Sonâmbulo
Enquanto as crianças ainda brincarem nas calçadas e desejarem crescer antes do tempo, o sonho ainda não terá acabado!
E se eu for procurar o que você me dizia para esquecer? E se aquela velha mentira se tornasse verdade? E se eu já encontrei onde os monstros realmente se escondem?
Nas noites escuras, úmidas, tão silenciosas teve início a dor de tudo começar a fazer sentido.
A insônia persiste. E depois de noites a fio, dormir tornou-se um luxo, um artigo para ser prescrito, encomendado e adquirido.
Não posso dormir. Não há mais ninguém aqui. Ninguém que me minta que tudo ficará bem, que foi apenas um pesadelo, que ficará pra me proteger, que sempre estará por perto para me afastar da solidão.
A ignorância foi um bem inestimável que perdi. Alguma coisa ficou no lugar, posso sentir aqui em meu peito, está vivo, inquieto, querendo sair e assumir o controle.
Essa mesma ignorância que protege, que afasta os males da frente de nossos olhos, que transforma a realidade dos jornais em entretenimento. Que nos deixa felizes ao ouvirmos falar em paixão, que permite que continuemos o mesmo caminho sem céu ou qualquer limite.
Faz o show continuar, virar copos envenenados, trocar dinheiro por um punhado de afagos, irmos ao encontro de nosso delator e sorrir, lhe revelar segredos, nos jogar em armadilhas e ainda saborear a traição.
Que nos consola em momentos difíceis, é nossa companhia ao vagarmos pelas ruas. Que nos ajuda a não se abalar, ignorar os erros, as falhas de caráter, a constante dor da mentira e ainda assim querer acreditar.
Me fazia virar madrugadas escrevendo uma carta, buscando me entender e achar que ainda estávamos vivos. A mentira que parece convicente, a sensação esquizofrênica de que estamos no lugar certo, com a pessoa certa.
É dessa ignorância que os seus lábios eram feitos, que não me deixavam ver que a porta estava fechada, que as suas pernas continuavam cruzadas, que a sua voz estava saindo afiada.
Essa ignorância que nos mantinha juntos, que tornou a nossa união possível, que nos fez dependentes do não saber e cegos a tudo que fosse verdade, acabou!

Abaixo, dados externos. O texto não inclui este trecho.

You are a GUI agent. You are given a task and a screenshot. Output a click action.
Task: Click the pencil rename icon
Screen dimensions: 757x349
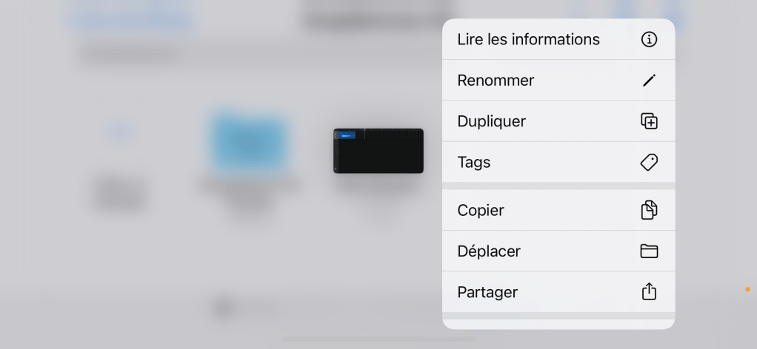click(x=649, y=81)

O vazio que ela deixou me fez despertar para nunca mais dormir. Me dei conta da falta dos seus abraços, que a sua vida tinha um sentido que eu não entendia, que os seus medos não me comoviam, que as suas palavras me cortavam como espinhos.

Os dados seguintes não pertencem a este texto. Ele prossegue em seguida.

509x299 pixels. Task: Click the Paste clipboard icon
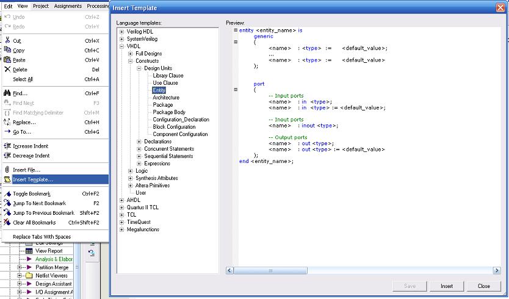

Que mesmo com as minhas lembranças, em nenhum momento eu estava ali, que a nossa despedida nada significaria, os seus punhos esmurraram para longe tudo o que eu lhe disse, até que no final apenas restara o silêncio em nossa sala.
Ipso facto.
E os argumentos não seriam mais importantes, a distância entre nós já era permanente. Apenas sobreviveu a verdade e memórias forjadas de coisas que nunca foram o que pareciam ser.